Lovely lens. Have you tried Seramis in any aquaponics?

jayavi on February 14, 2013:

Wow such nice idea !!! Thanks

Fay Favored from USA on February 13, 2013:

So many good ideas I'd like to try this year. Thanks for all the information and tips.

MissKeenReviewer on February 08, 2013:

Very nice- love to do this and your tips are truly helpful. Good lens!

Steven (author) from Las Vegas on February 04, 2013:

@darciefrench lm: Thank you for stopping by it is appreciated, I am waiting every so impatiently for spring to arrive I have plotting ideas all winter :)

darciefrench lm on February 04, 2013:

Brilliant ideas for gardening here :D

DirtnapJoe LM on January 28, 2013:

Verticle gardening is on this coming growing seasosns agenda. Saving a back from discomfort is the main reason. thanks for the ideas

anitabreeze on January 27, 2013:

I love this lens. We have a local library that has a living wall on one entire side of the building and I just love it!

rydercroft on January 26, 2013:

Great lens - love the Living Wall Planter!
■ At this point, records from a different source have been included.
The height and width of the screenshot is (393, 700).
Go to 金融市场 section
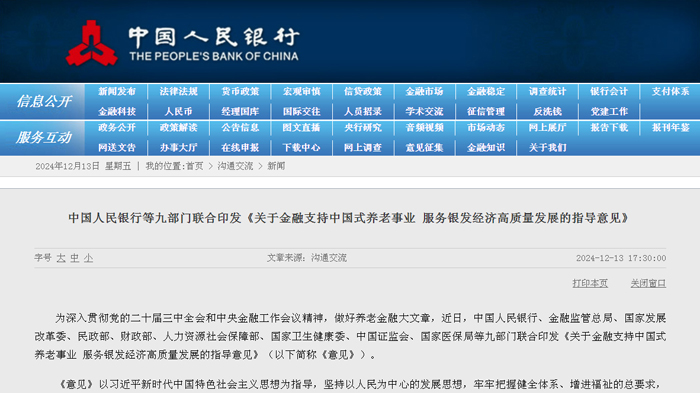[425, 92]
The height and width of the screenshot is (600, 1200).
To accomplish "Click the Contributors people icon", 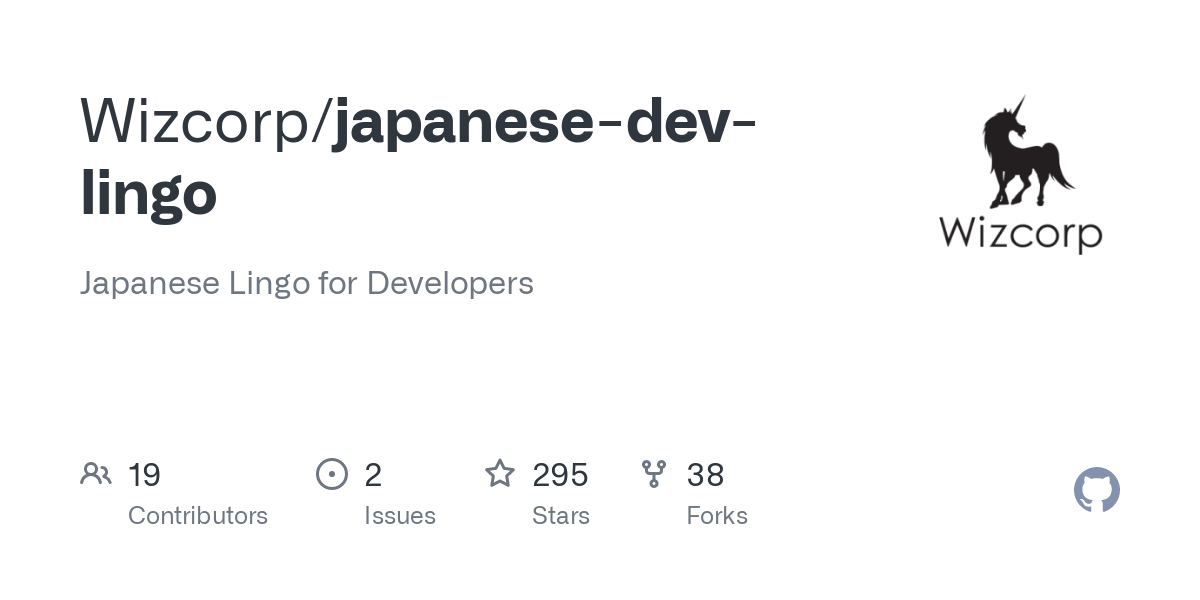I will click(x=96, y=474).
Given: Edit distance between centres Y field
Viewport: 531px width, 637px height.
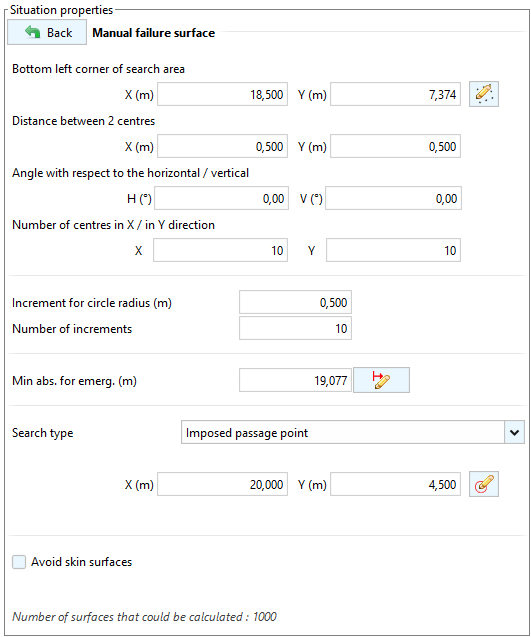Looking at the screenshot, I should [395, 146].
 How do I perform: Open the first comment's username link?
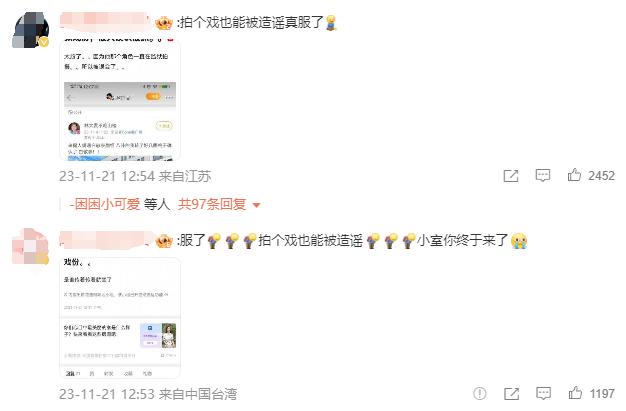coord(105,20)
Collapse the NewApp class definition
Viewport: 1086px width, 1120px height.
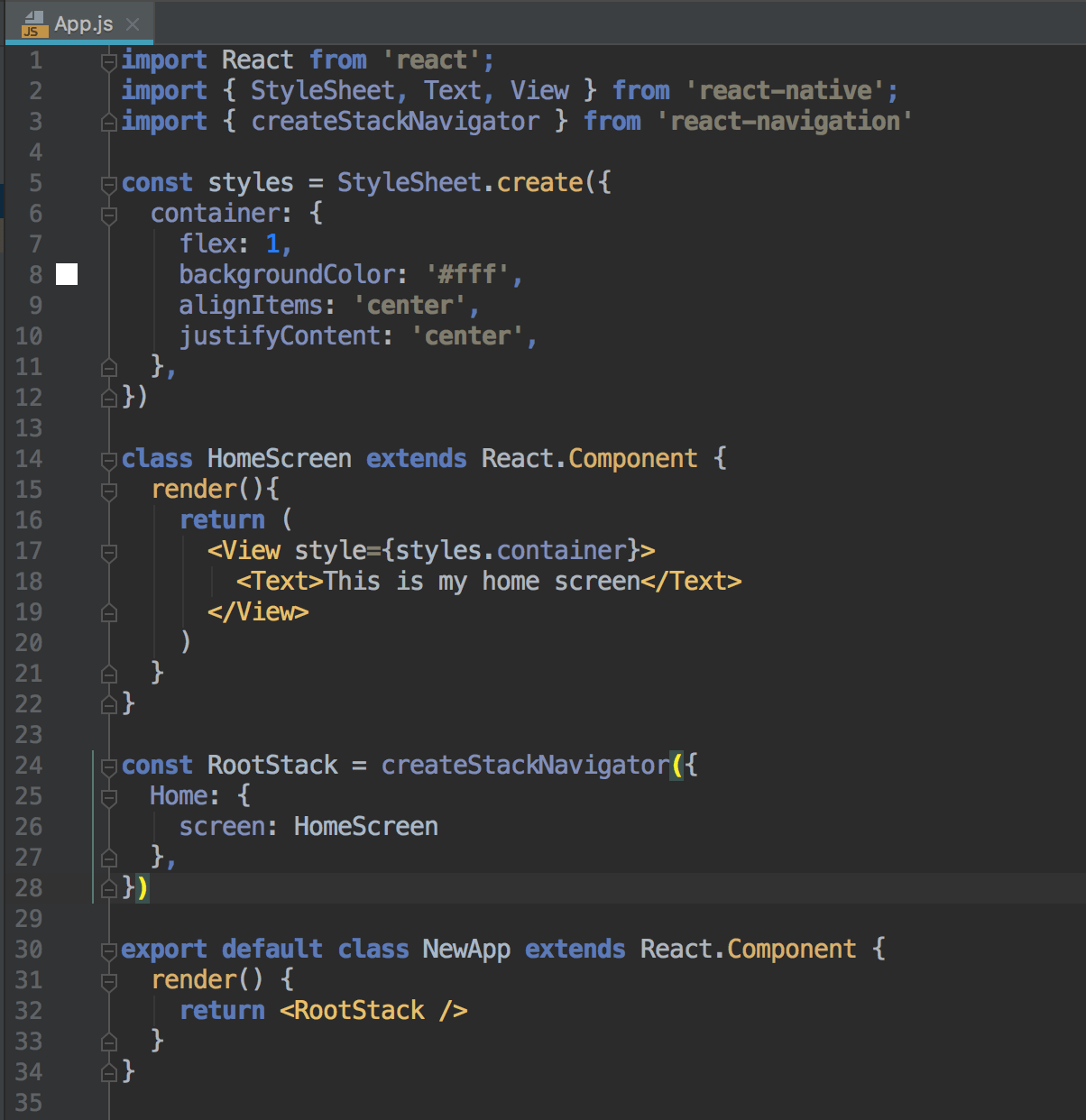[x=108, y=949]
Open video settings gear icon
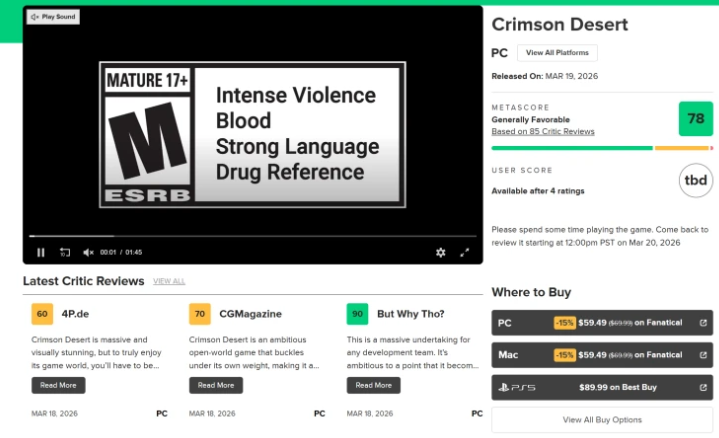 [440, 252]
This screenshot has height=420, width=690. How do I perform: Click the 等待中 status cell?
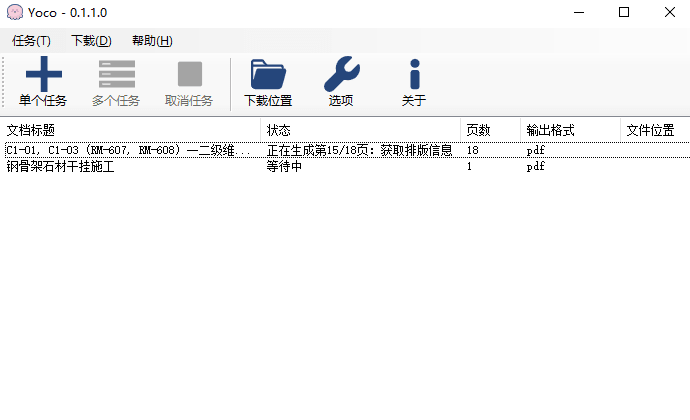pos(284,167)
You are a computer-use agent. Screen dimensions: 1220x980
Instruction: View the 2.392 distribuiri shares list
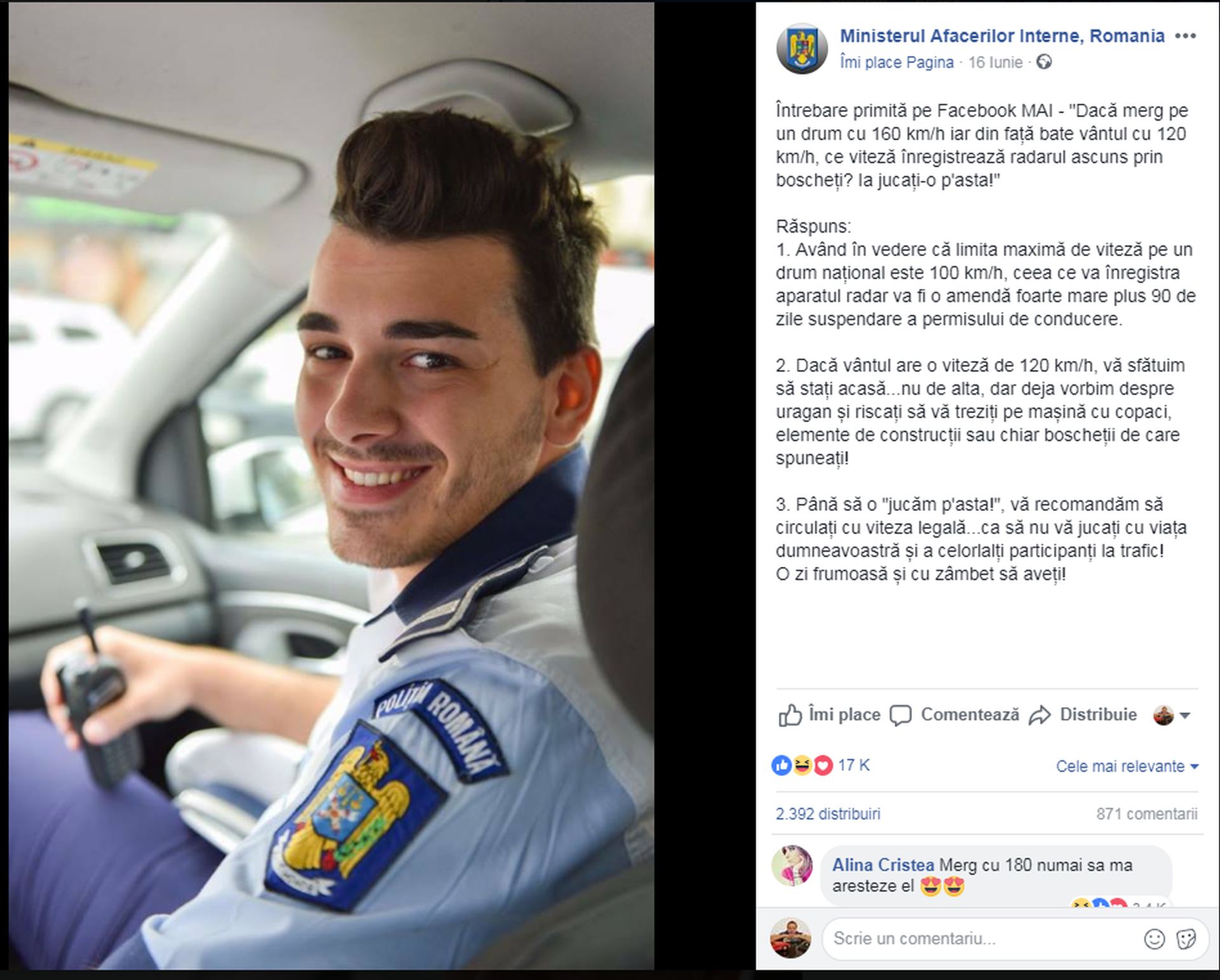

anonymous on January 15, 2013:

You have put it very nicely, love the concept of vertical gardening for constrained space.

anonymous on January 14, 2013:

Wonderful work!

suepogson on January 04, 2013:

Beautiful stufff - I'm going to go and throw herbs up the wall instantly!

anonymous on December 10, 2012:

Vertical gardening just makes me want to JUMP FOR JOY!!! thank you for this rich and zesty lens. :-)

Joanie Ruppel from Keller, Texas on November 26, 2012:

I have never seen this before. What a wonderful way to garden for all the reasons you listed. Nice lens!

anonymous on November 26, 2012:

The new house we just had built came with a small backyard. I think I am going to have to try some vertical gardening for the herbs I would like to grow.

Steven (author) from Las Vegas on November 08, 2012:

@shellys-space: It is an awesome idea being studied as a commercial farming solution.... think of all the veggies you could produce in a single square acre. Thanks for stopping by :)

Shelly Sellers from Midwest U.S.A. on November 08, 2012:

I have always wondered if vertical gardening works. Thanks for the helpful tips and nice photos!

GardenIdeasHub LM on November 02, 2012:

Your ideas about vertical gardening are really great!